- Your goal
Pictures are to be dropped. Everything else in the listing gets copied exactly.

- Records to use
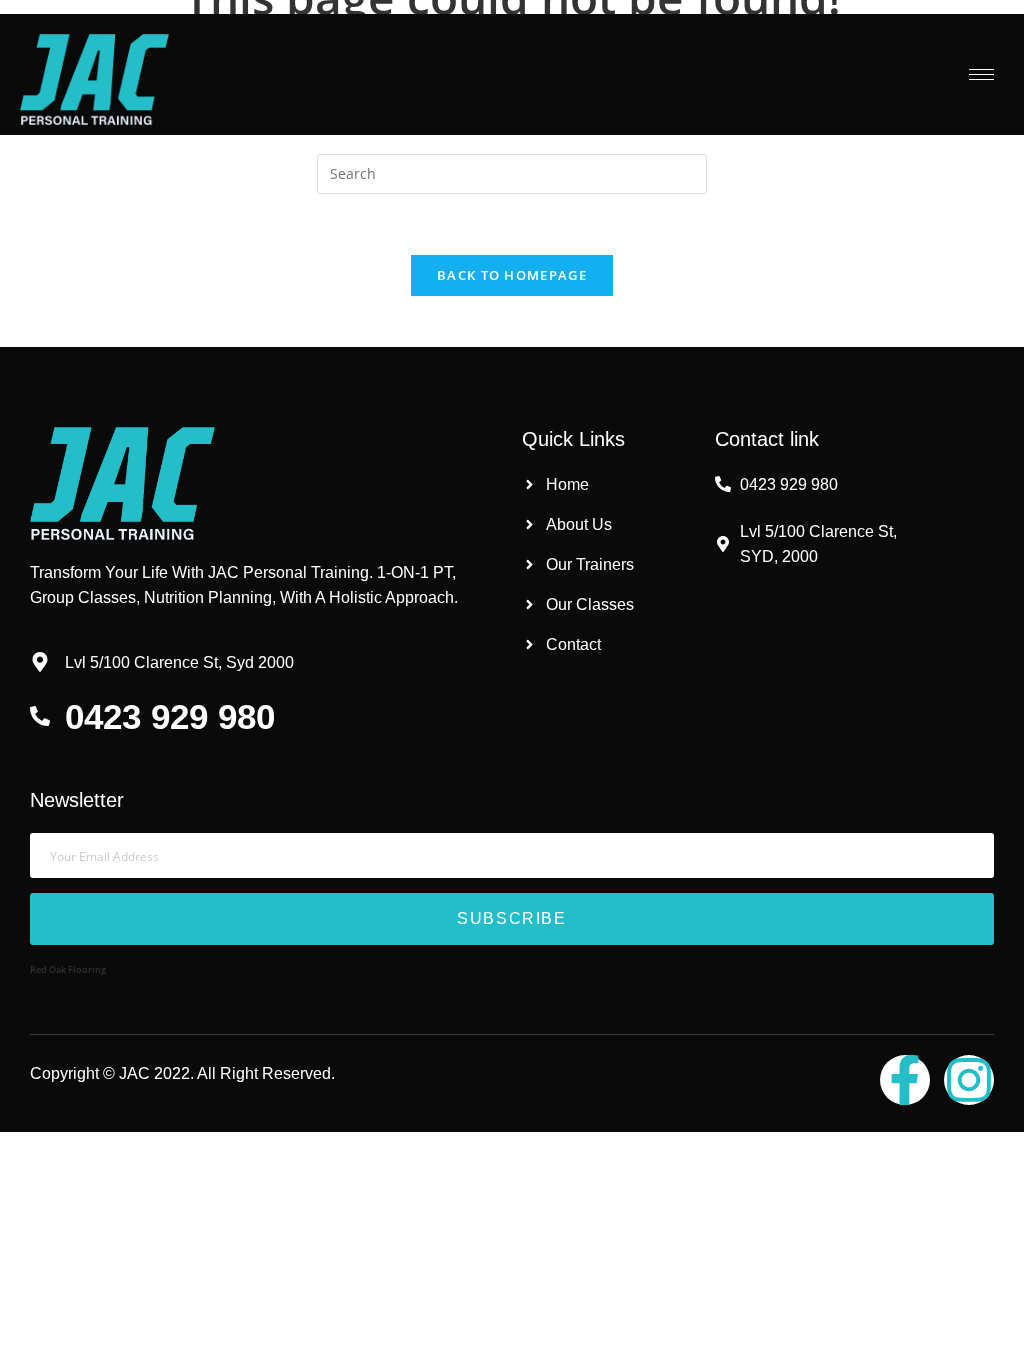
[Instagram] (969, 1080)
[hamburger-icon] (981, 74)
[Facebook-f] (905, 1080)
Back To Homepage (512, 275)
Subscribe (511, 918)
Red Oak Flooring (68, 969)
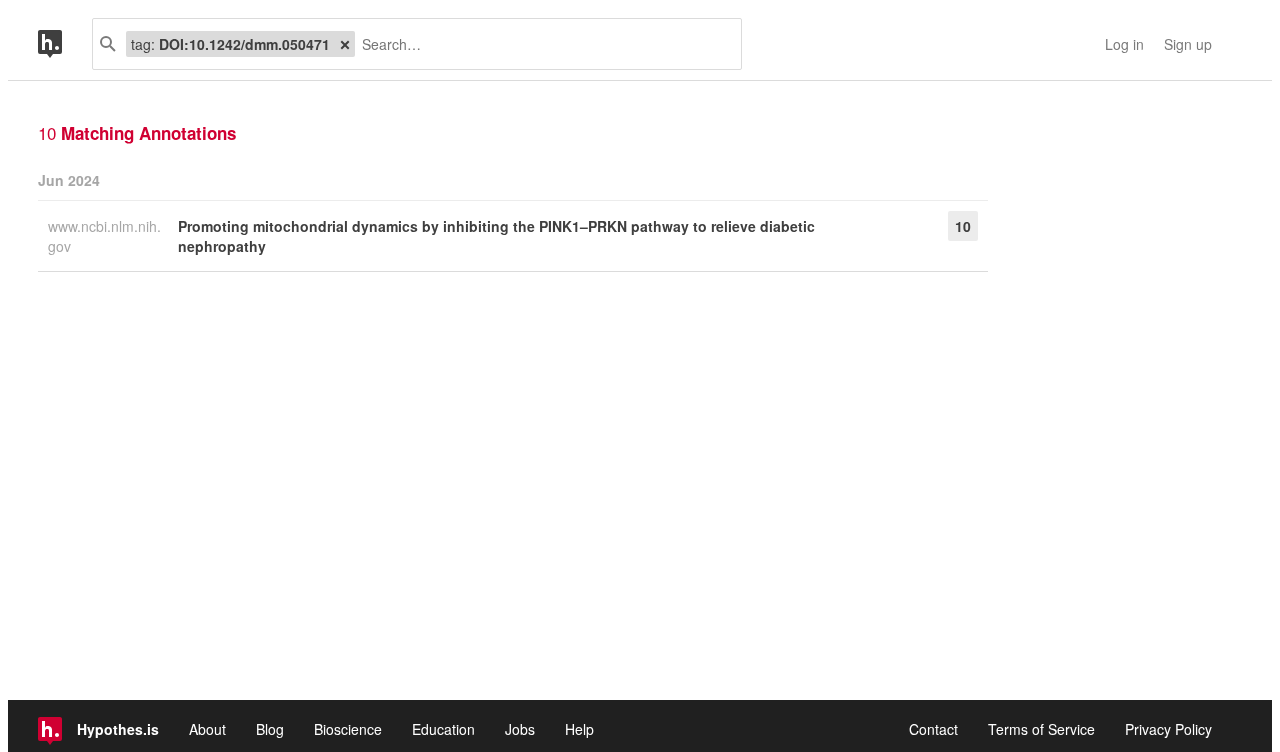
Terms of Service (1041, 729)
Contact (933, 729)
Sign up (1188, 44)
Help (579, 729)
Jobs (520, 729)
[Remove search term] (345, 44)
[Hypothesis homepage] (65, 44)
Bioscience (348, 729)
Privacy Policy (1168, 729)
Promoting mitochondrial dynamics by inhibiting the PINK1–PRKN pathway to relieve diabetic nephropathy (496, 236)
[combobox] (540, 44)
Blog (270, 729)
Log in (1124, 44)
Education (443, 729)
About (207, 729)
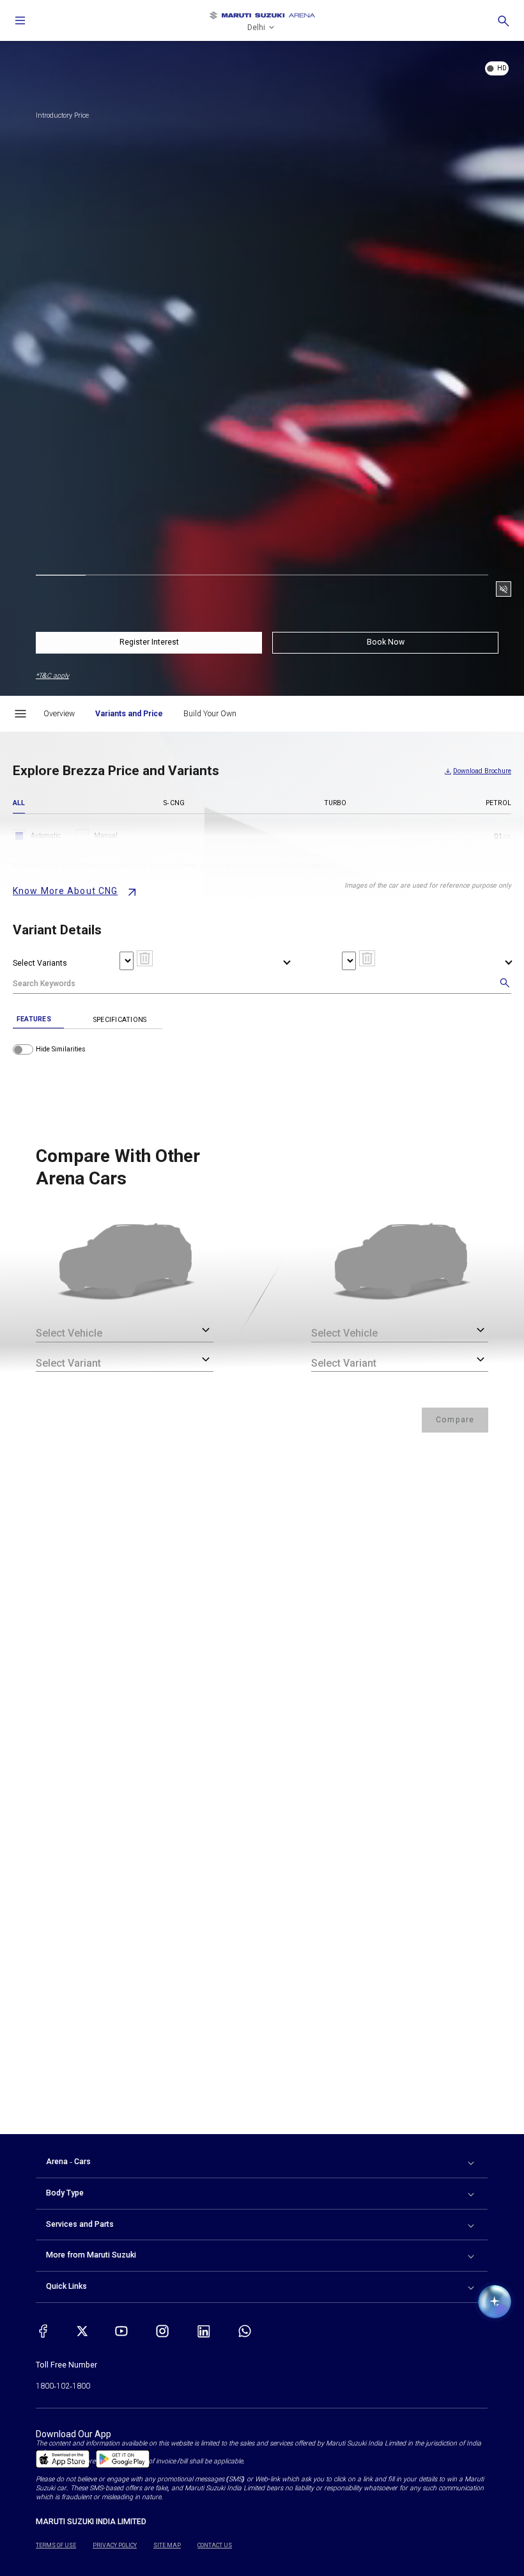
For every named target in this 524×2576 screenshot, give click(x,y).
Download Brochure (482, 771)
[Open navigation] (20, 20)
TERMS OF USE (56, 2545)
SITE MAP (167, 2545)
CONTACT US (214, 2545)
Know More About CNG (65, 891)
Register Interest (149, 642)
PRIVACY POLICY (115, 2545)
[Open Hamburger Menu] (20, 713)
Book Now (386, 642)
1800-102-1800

- Result for this task
[Instagram] (969, 1080)
[hamburger-icon] (981, 74)
[Facebook-f] (905, 1080)
Back To Homepage (512, 275)
Subscribe (511, 918)
Red Oak Flooring (68, 969)
Terms of Service (1041, 729)
Contact (933, 729)
Sign up (1188, 44)
Help (579, 729)
Jobs (520, 729)
[Remove search term] (345, 44)
[Hypothesis homepage] (65, 44)
Bioscience (348, 729)
Privacy Policy (1168, 729)
Promoting mitochondrial dynamics by inhibiting the PINK1–PRKN pathway to relieve diabetic nephropathy (496, 236)
[combobox] (540, 44)
Blog (270, 729)
Log in (1124, 44)
Education (443, 729)
About (207, 729)
For every named target in this 524×2576 screenshot, give click(x,y).
Download Brochure (482, 771)
[Open navigation] (20, 20)
TERMS OF USE (56, 2545)
SITE MAP (167, 2545)
CONTACT US (214, 2545)
Know More About CNG (65, 891)
Register Interest (149, 642)
PRIVACY POLICY (115, 2545)
[Open Hamburger Menu] (20, 713)
Book Now (386, 642)
1800-102-1800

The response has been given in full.